#### WRITTEN EXERCISE:
Write the next part of the forum excerpt on vintage monitors and video card memory types, beginning right after its final sentence.

The Micron monitor I got with it, I just finished a focus and voltage adjustment on the flyback - it has a nice access hole in the back of the monitor for it you just pry off with a screwdriver. Rather nice. My NEC MultiSync monitor has 2 holes drilled into the side so I can adjust like that on the outside as the flyback on that is located on the side. My current plan with my vintage stuff is keep the original PSU's and Monitors as long as I can, and learn some electronics repair in the process (already learning to make guitar pedals so I'm finding learning Monitors and Power Supplies a breeze).

It's also nice to use the Micron on the 486 and be able to use 800X600 reliably again, the graphics are sharp as a tack!

~The Creeping Network~
My Youtube Channel - https://www.youtube.com/creepingnet
Creepingnet's World - https://creepingnet.neocities.org/
The Creeping Network Repo - https://www.geocities.ws/creepingnet2019/

Reply 9774 of 27417, by dionb

User metadata
Rank l33t++
Rank
l33t++
the_ultra_code wrote:
dionb wrote:

That's DRAM not VRAM. And half of it is socketed, so first thing to try is to remove those chips and see what that results in.

So yesterday, I finally got around to working on that PCI video card, and did what you recommended with the "DRAM" (I find that interesting, personally; still learning a lot about older tech).

Some people erroneously abbreviate video memory to "VRAM". On modern cards everything is some (G)DDR version of SDRAM, so it's obvious what people are talking about. But back in the day, specifically at the time that this old card of yours was made, there were far more types of memory used on video cards.

The cheapest was DRAM, either FP (Fast Page) or EDO (Extended Data Out) - basically the same stuff as system memory at the time. This could only support one operation at a time - so either writing to it from the system, or reading from it by the RAMDAC. That led to a performance bottleneck, so various other types of memory were introduced that were "dual-ported", i.e. they could be written and read out at the same time. The commonest was VRAM (Video RAM), which was used by most high-end designs in the early to mid 1990s. Others were WRAM (Window RAM) - similar to VRAM but supposedly faster and cheaper. Matrox was the only vendor to widely use this; MDRAM (Multibank DRAM) interleaved lots of small banks to increase bandwidth and approach dual-ported performance. Only Tseng used it in any quantities. SGRAM (Synchronous Graphics RAM) was a special version of SDRAM that was single-ported, but allowed two pages to be opened at once, so behaving much like dual ported VRAM/WRAM unless the data was on the same page. SGRAM had a very short period in the limelight (around 1998), but virtually everybody used it at the time. Finally some rare chipsets (Cirrus Logic Laguna and Chromatic mPact) used RDRAM (Direct Rambus DRAM), of the Caminogate-fame, to very little success.

#### DATASET:

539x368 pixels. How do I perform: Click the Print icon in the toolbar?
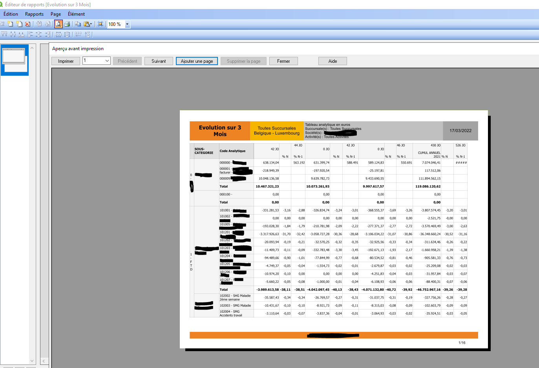tap(67, 24)
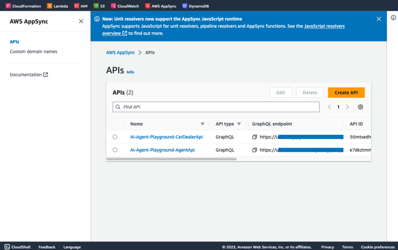Open the CloudWatch service shortcut
Screen dimensions: 398x250
(124, 6)
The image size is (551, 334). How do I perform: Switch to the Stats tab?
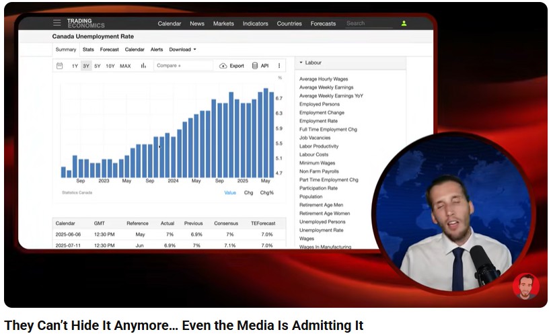(x=88, y=49)
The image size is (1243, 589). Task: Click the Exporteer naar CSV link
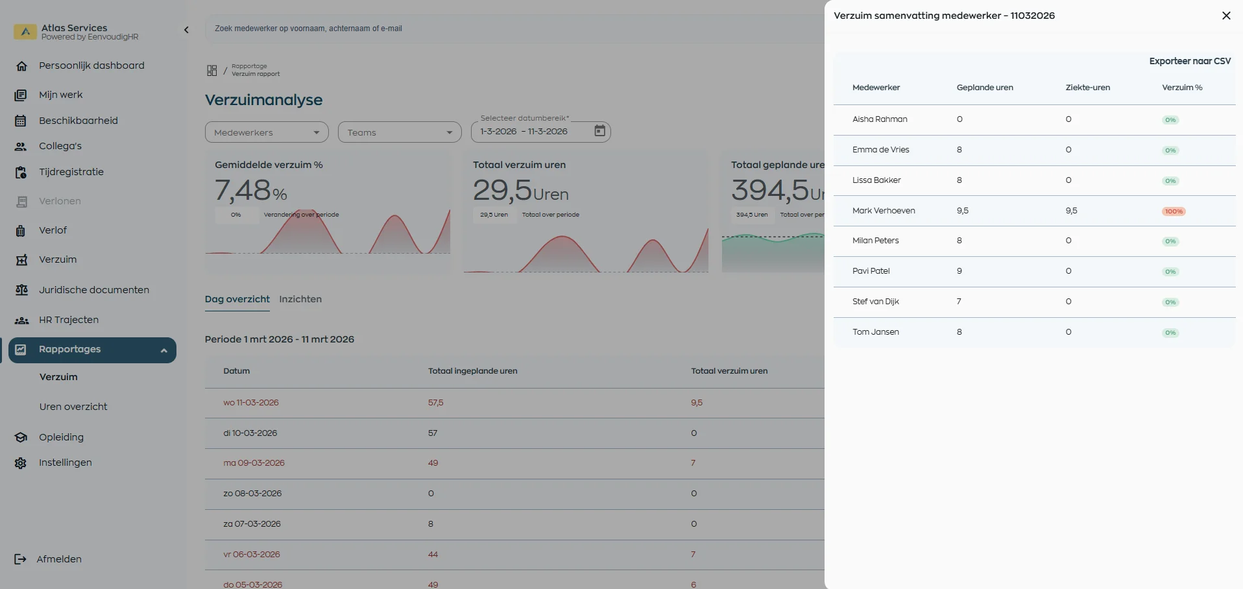(1190, 60)
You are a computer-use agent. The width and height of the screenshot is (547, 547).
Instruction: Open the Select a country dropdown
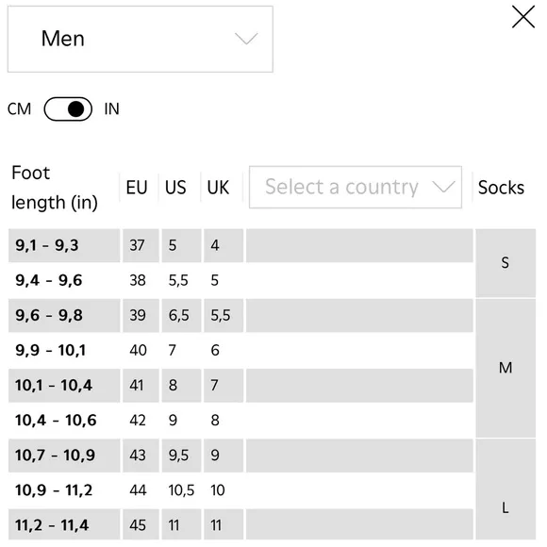click(x=356, y=187)
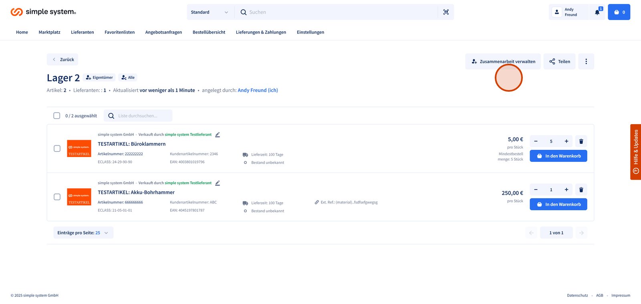This screenshot has height=304, width=641.
Task: Check the Büroklammern item checkbox
Action: pyautogui.click(x=57, y=149)
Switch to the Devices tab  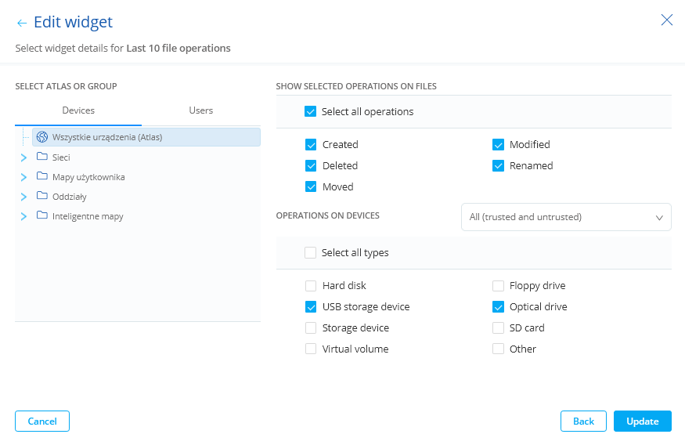[x=78, y=110]
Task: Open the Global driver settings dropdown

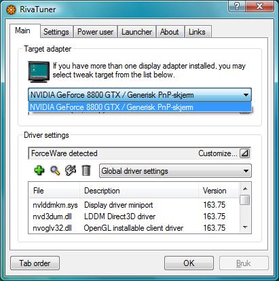Action: 175,171
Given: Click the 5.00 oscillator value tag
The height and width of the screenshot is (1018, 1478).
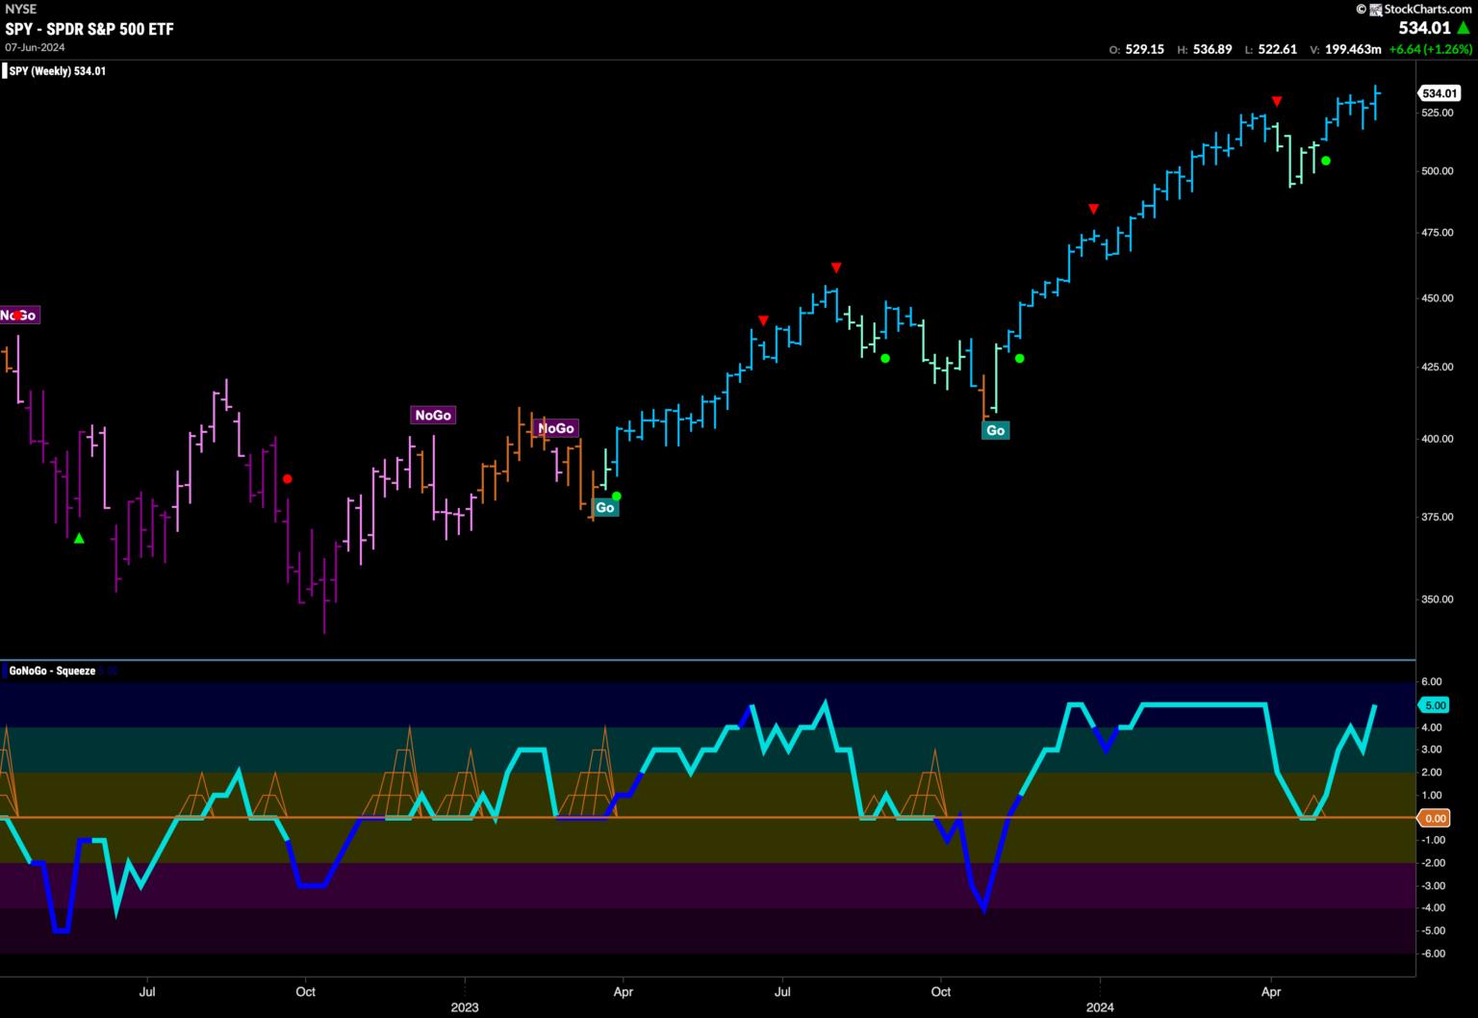Looking at the screenshot, I should click(x=1434, y=705).
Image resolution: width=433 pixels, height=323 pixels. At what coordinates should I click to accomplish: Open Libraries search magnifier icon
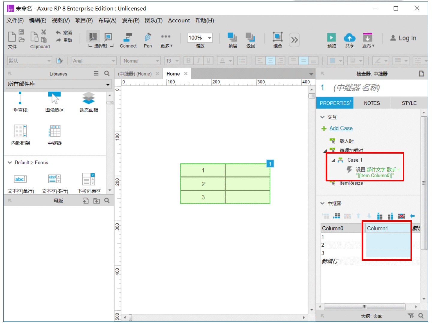(x=107, y=73)
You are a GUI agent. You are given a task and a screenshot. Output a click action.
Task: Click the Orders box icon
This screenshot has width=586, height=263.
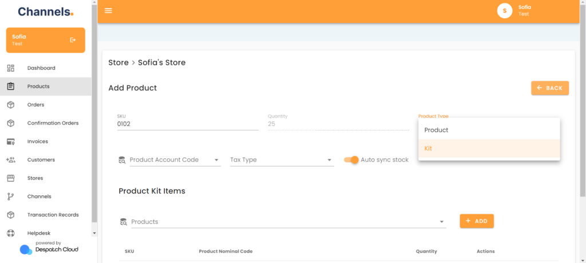[x=11, y=105]
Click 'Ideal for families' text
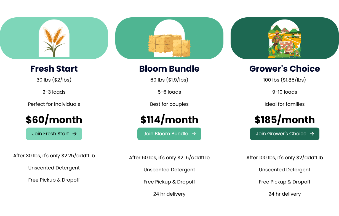 click(285, 104)
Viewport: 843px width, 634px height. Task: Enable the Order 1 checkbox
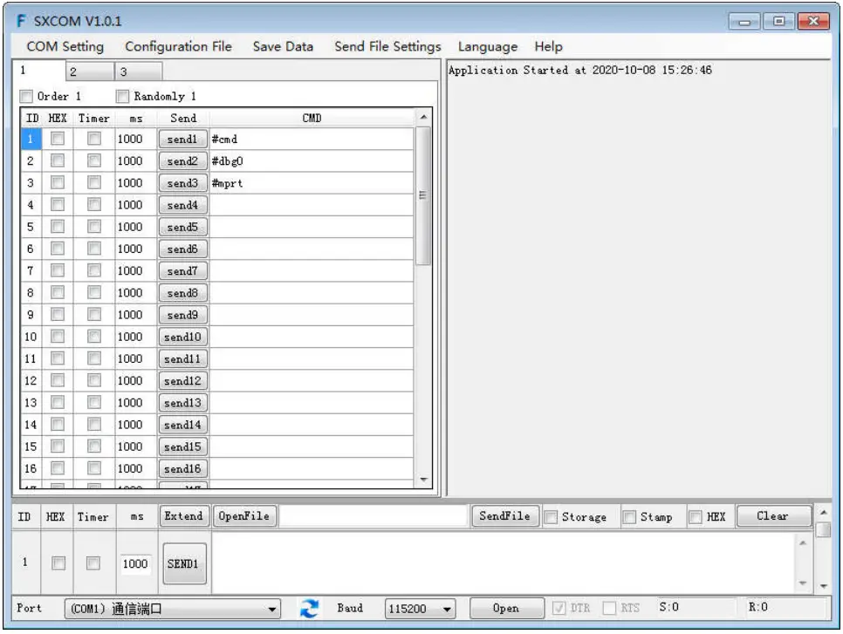click(27, 96)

#### RESULT:
Here's some general info:
https://en.wikipedia.org/wiki/Dynamic_random- … ry#Graphics_RAM

More in-depth stuff can be found in 1990s reviews and background articles.

Now, a question. I noticed with the bottom memory expansion, um, "bank"

That's not a "bank", it's a socket.

A bank is a virtual organization of memory lines, i.e. a concept, not something you can touch, see or observe cracks in.

that some cracks had started to form in the plastic itself, one on the side of the bank, effectively splitting both sides of the bank, seen in this shot (it's hard to see):

[...]

Is this something I should really be concerned with, or is this only a cosmetic issue?

If the issues occur whenever this socket is populated and not when the other one is, then yes, it's something to be concerned with. I'd be surprised though - plastic has no electric function (apart from insulating pins from each other), so a crack in the plastic is highly unlikely to be a problem on its own. However, it's indicative of rough treatment. That same bad treatment could have damaged something else.

But for now I agree with the suspicion that the main problem is that the 70ns memory can't keep up with the card and that it would work fine with a 60ns chip.

Reply 9775 of 27417, by ultra_code

User metadata
Rank Oldbie
Rank
Oldbie
dionb wrote:
Some people erroneously abbreviate video memory to "VRAM". On modern cards everything is some (G)DDR version of SDRAM, so it's o […]
Show full quote

Some people erroneously abbreviate video memory to "VRAM". On modern cards everything is some (G)DDR version of SDRAM, so it's obvious what people are talking about. But back in the day, specifically at the time that this old card of yours was made, there were far more types of memory used on video cards.

The cheapest was DRAM, either FP (Fast Page) or EDO (Extended Data Out) - basically the same stuff as system memory at the time. This could only support one operation at a time - so either writing to it from the system, or reading from it by the RAMDAC. That led to a performance bottleneck, so various other types of memory were introduced that were "dual-ported", i.e. they could be written and read out at the same time. The commonest was VRAM (Video RAM), which was used by most high-end designs in the early to mid 1990s. Others were WRAM (Window RAM) - similar to VRAM but supposedly faster and cheaper. Matrox was the only vendor to widely use this; MDRAM (Multibank DRAM) interleaved lots of small banks to increase bandwidth and approach dual-ported performance. Only Tseng used it in any quantities. SGRAM (Synchronous Graphics RAM) was a special version of SDRAM that was single-ported, but allowed two pages to be opened at once, so behaving much like dual ported VRAM/WRAM unless the data was on the same page. SGRAM had a very short period in the limelight (around 1998), but virtually everybody used it at the time. Finally some rare chipsets (Cirrus Logic Laguna and Chromatic mPact) used RDRAM (Direct Rambus DRAM), of the Caminogate-fame, to very little success.

Here's some general info:
https://en.wikipedia.org/wiki/Dynamic_random- … ry#Graphics_RAM

More in-depth stuff can be found in 1990s reviews and background articles.

Now, a question. I noticed with the bottom memory expansion, um, "bank"

That's not a "bank", it's a socket.

A bank is a virtual organization of memory lines, i.e. a concept, not something you can touch, see or observe cracks in.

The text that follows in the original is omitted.